なでしこジャパンPRESSBACK NUMBER
W杯優勝で盛り上がるなでしこリーグ。
熱気を持続させるのに必要なことは?
text by
了戒美子Yoshiko Ryokai
photograph byToshiya Kondo
posted2011/08/07 08:00
7月24日(日)にホームズスタジアム神戸で開催された、なでしこリーグのINAC神戸レオネッサvs.ジェフユナイテッド市原・千葉レディースの試合。スタンドは観客で埋め尽くされた
人気を持続させるための必須条件は「強い」こと。
さて今後、代表、リーグを含めた“なでしこ人気”を継続させるためにはどうしたら良いのか。
まず、一つ目は優勝という結果から出た人気であることが大前提なのだから、この強さをキープしていかねばならない。
もちろん、その必要性は選手たちが一番理解していることではあるだろう。
例えば、丸山桂里奈は決勝戦後に、開口一番こう言っている。
「優勝したのはいいけど、これ次、大事じゃないっすか? 続けて行かないと、今回まぐれだったと思われるでしょ?」
帰国後、芸能プロダクションと契約したり、歌手デビューを果たしたりとピッチ外での華やかな側面がクローズアップされる彼女ではあるが、優勝した途端に、そんなことを心配していたのだ。
なでしこ人気を持続させるためには五輪出場が絶対条件。
直近で結果を求められるのは9月のロンドン五輪アジア最終予選だ。
だが、代表選手たちは大事な休養をとる暇が無い状態に陥っている。
7月17日にドイツでW杯決勝を終え、澤穂希選手などは早くも7月24日の公式戦に出場している。

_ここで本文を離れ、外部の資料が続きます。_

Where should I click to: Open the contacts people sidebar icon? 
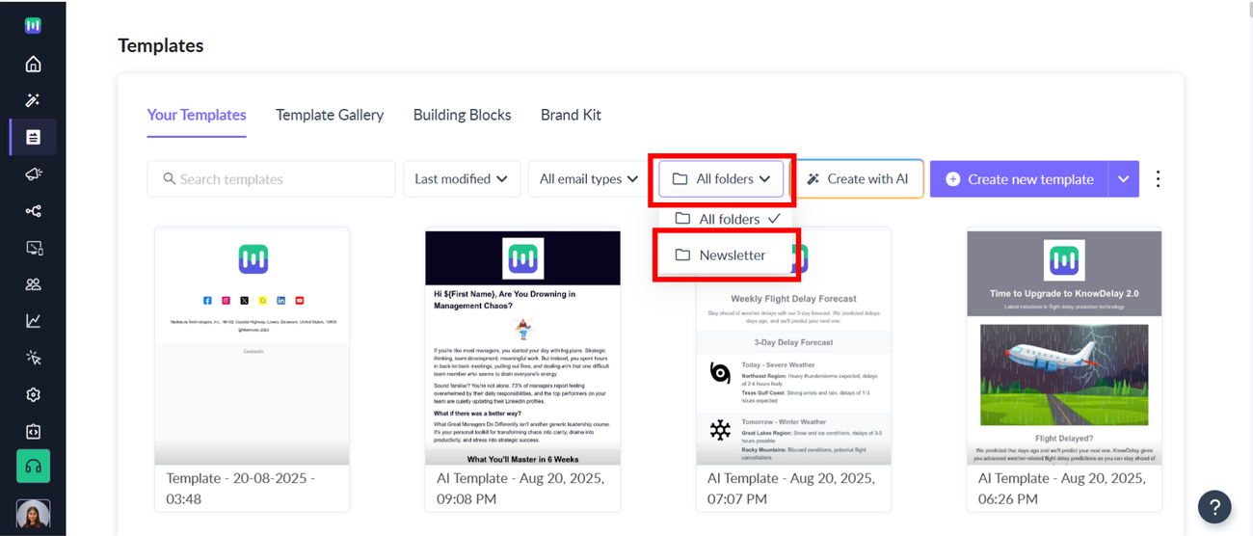[33, 284]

8月はなでしこリーグの試合回数こそ減るが、五輪予選に備えての代表合宿を経て、9月上旬にはもう最終予選という、男子では考えられない超ハードスケジュールなのである。
しかも、ホームアンドアウェイ形式の試合でさえなく、セントラル方式で日本、オーストラリア、北朝鮮、中国、韓国、タイの6カ国が中国の一地方で総当たりし、そのうち2カ国のみが出場権を得るという厳しい戦いとなる。
この6カ国中2位に入ることもそもそも難しいが、過密日程と国内での猛烈なフィーバーぶりで、選手たちはコンディション調整すらままならないというのが現状だ。
もっとも、代表自体の活動はここ数年充実している。
佐々木監督が昨年のU-20ワールドカップの世代も併せて指揮していたことで、下の世代との戦術コンセプトの共有も出来ているし、次世代育成と広い視野での強化を目的としたなでしこチャレンジプロジェクトなるものも進行している。年間の招集回数も決して少なくないし、北京五輪以降強豪とのマッチメイクも容易になっている。
ただ、それらを継続するためにも、五輪出場すらかなわないという事態は何がなんでも避けなければならない。